Christian Marrone brings his trio to Best Video Performance Space on Thursday, Mar. 7, for a show with Ghostwoods. The music starts at 8 PM and the cover is a sliding scale of $5-10 (pay what you want in that range).

Originally from the New Haven, Connecticut area solo artist Christian Marrone fuses social commentary in the tradition of Woody Guthrie and Bob Dylan with the riffs and melodic hooks of The Ramones and The Replacements, to deliver urgent and anthemic message music. His forthcoming full length album “Don’t Sell Me Your Hate” (out in early April), is an 11-song adventure through his roots of Rock, Folk, Punk, and even Alt-Country. His lyrics shine for being honest and heartfelt, while carrying tongue in cheek humor and a healthy dose of snottiness; the emphasis always being on the message and the story.

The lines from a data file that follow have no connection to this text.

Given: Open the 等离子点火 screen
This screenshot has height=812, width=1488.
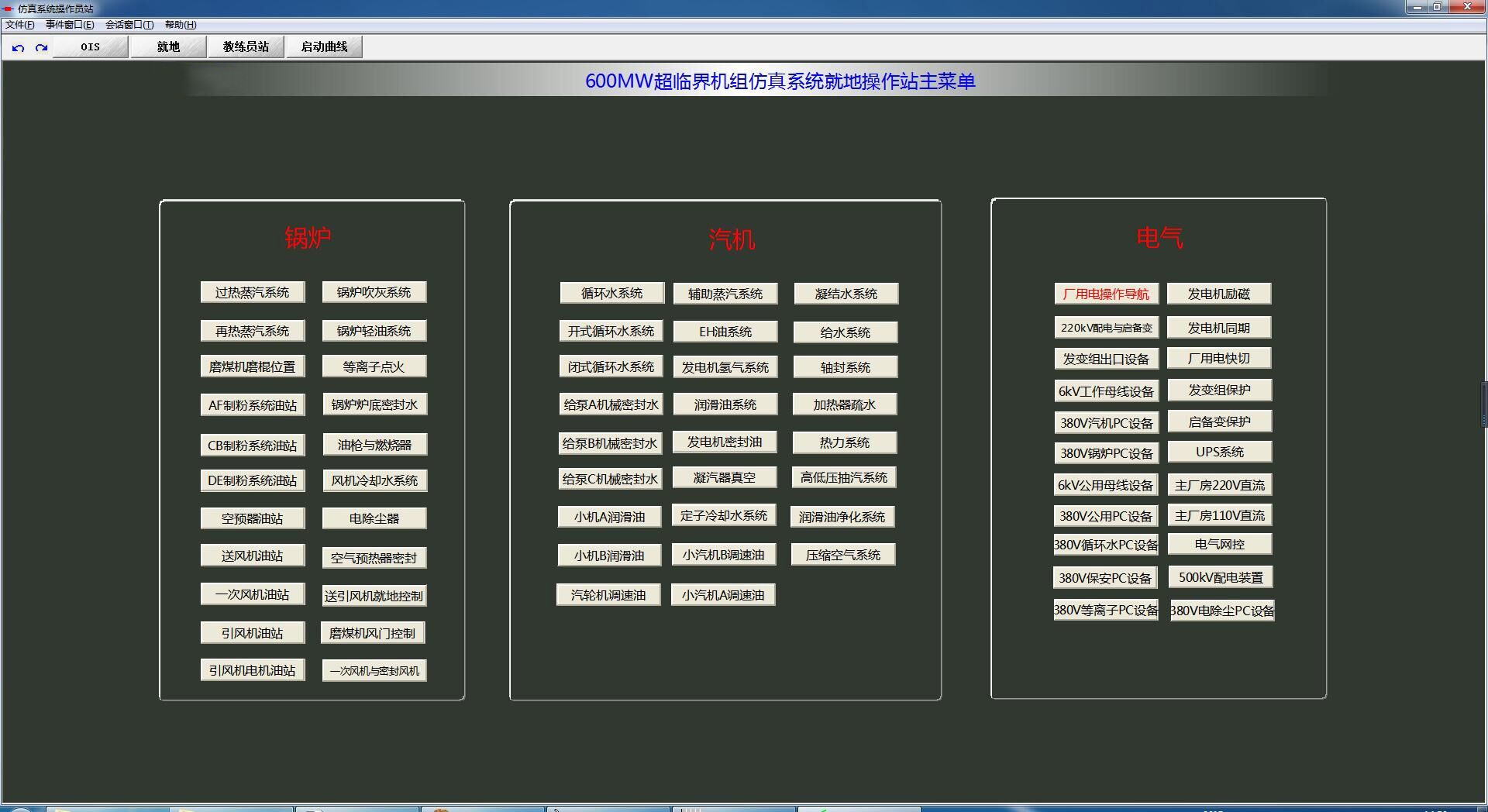Looking at the screenshot, I should coord(374,366).
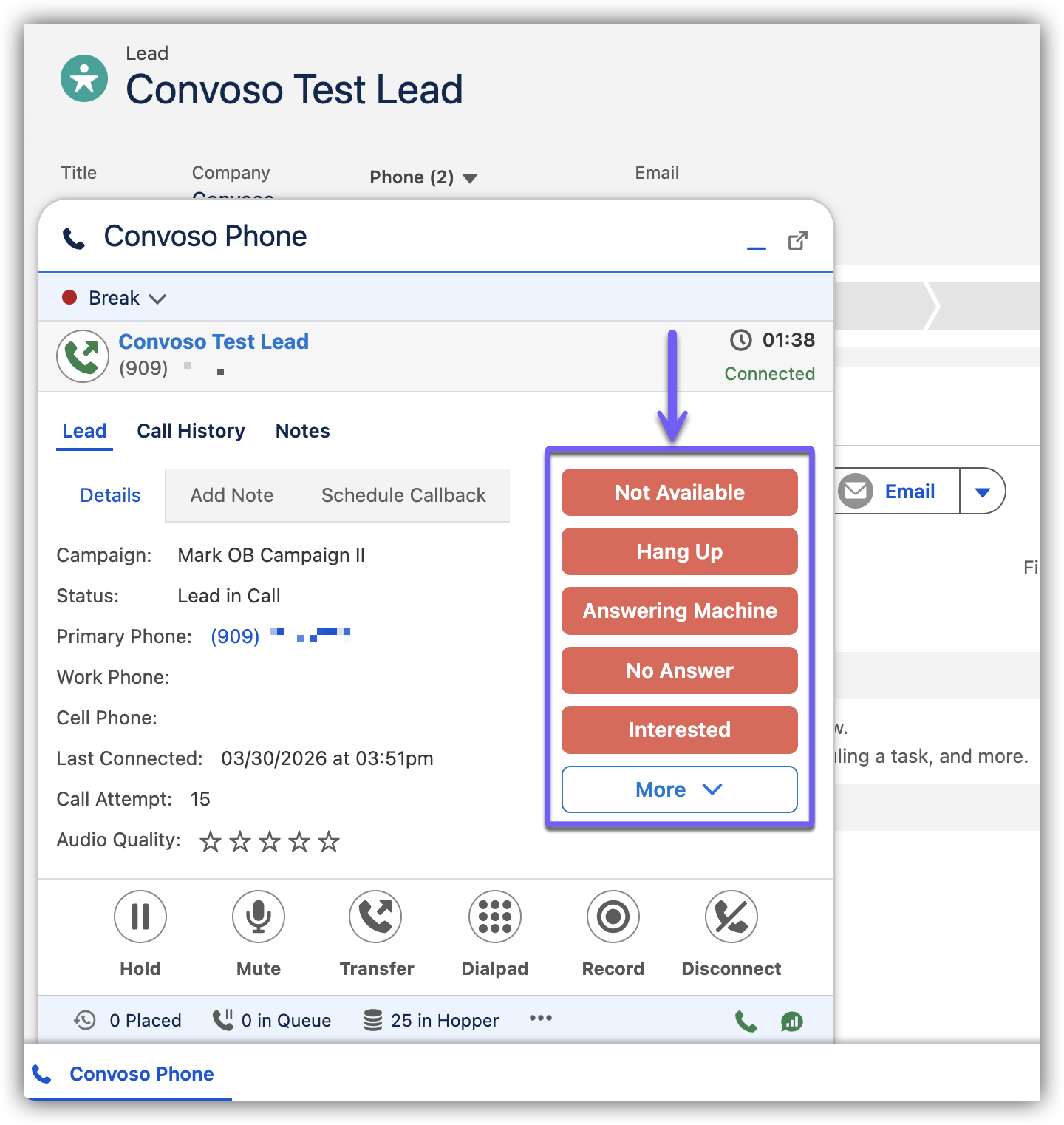Open the footer three-dots overflow menu
The height and width of the screenshot is (1125, 1064).
coord(541,1019)
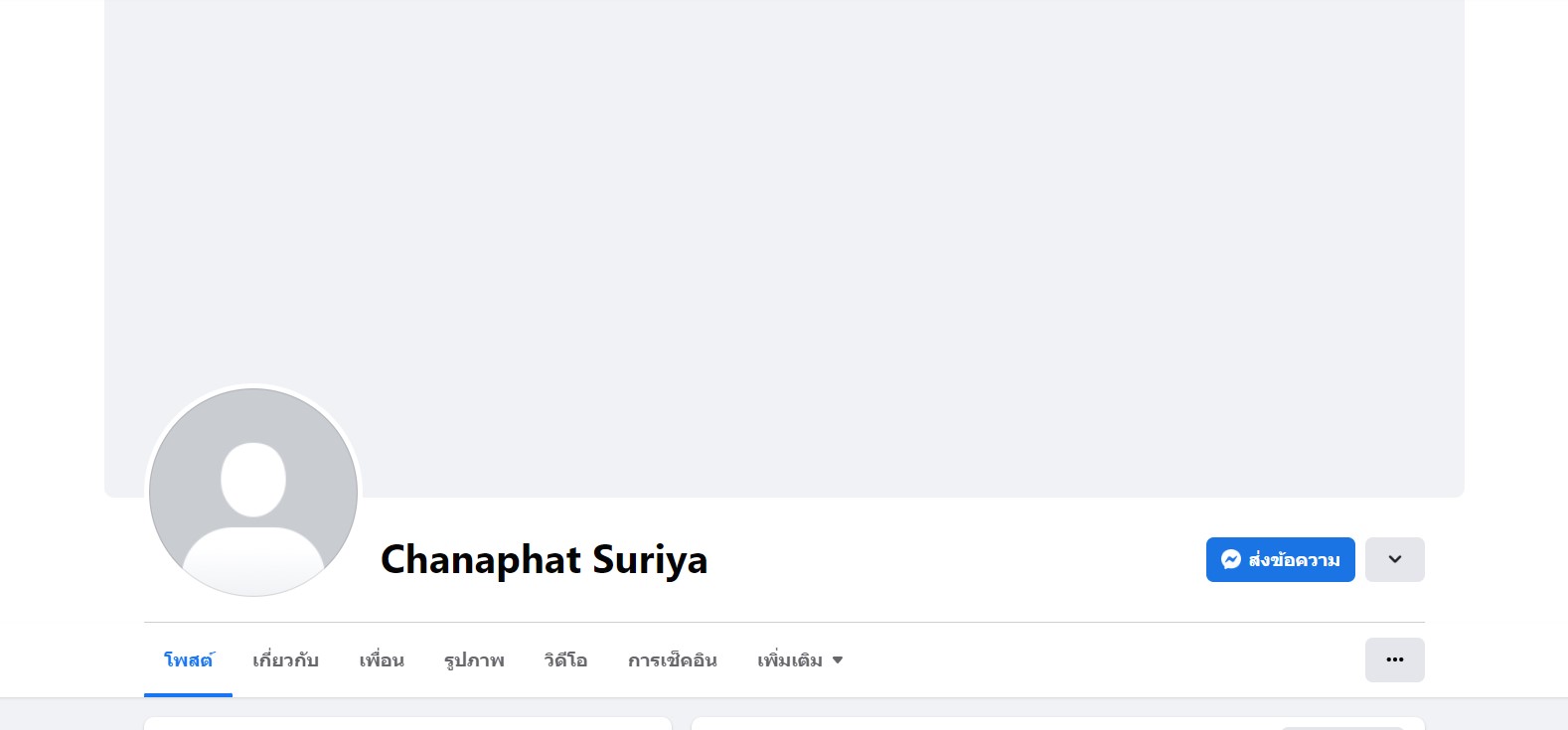
Task: Click the head silhouette of the avatar
Action: (x=253, y=480)
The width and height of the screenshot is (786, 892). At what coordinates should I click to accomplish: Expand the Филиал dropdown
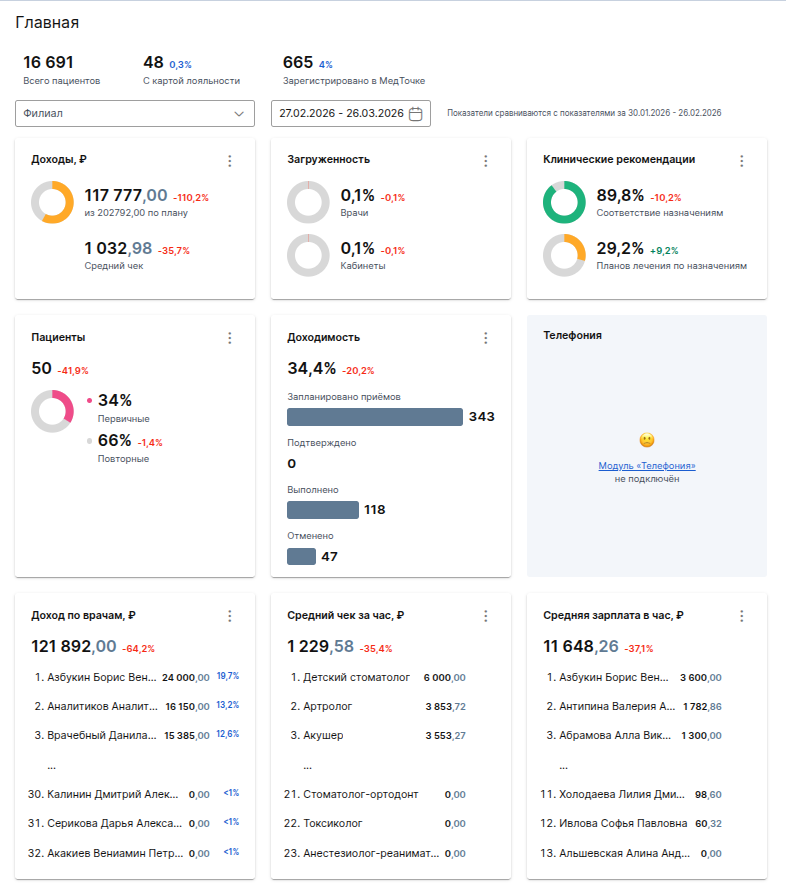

From starting his first band at 12 years old and performing at the legendary Toad’s Place the same year, Christian has since fronted many original bands throughout his teenage years and twenties. In that time he’s shared the stage with international acts such as Murphy’s Law, nineties alt-rockers Local H, as well as members of Morphine, WEEN and Sound of Urchin. Playing first throughout southern Connecticut, he has since moved on to perform at the venues of New York’s East Village, as well as making festival appearances in the Catskills and the greater Boston area.

Now performing with a solid back-up band and solo acoustic, in his recent years he’s opened for punk rock legends Grant Hart (Husker Du), Jonny Two-Bags (Social Distortion), Tim Barry (AVAIL), Jesse Malin, as well as current folk/punk greats Dave Hause, Cory Branan, Two Cow Garage, Micah Schnabel, and Hamell on Trial. Keep an eye out for a music video for the title track of his album “Don’t Sell Me Your Hate” and 2019 tour dates.

Ghostwoods is a new project, from members of Breakthrough Frequencies, The Lively, and Yuppy Flu. Shows and music coming in 2019. Ghostwoods is an indie rock band from CT with influences all over the map. Their first single “New Leaves” will be out in early 2019 with a debut album to follow.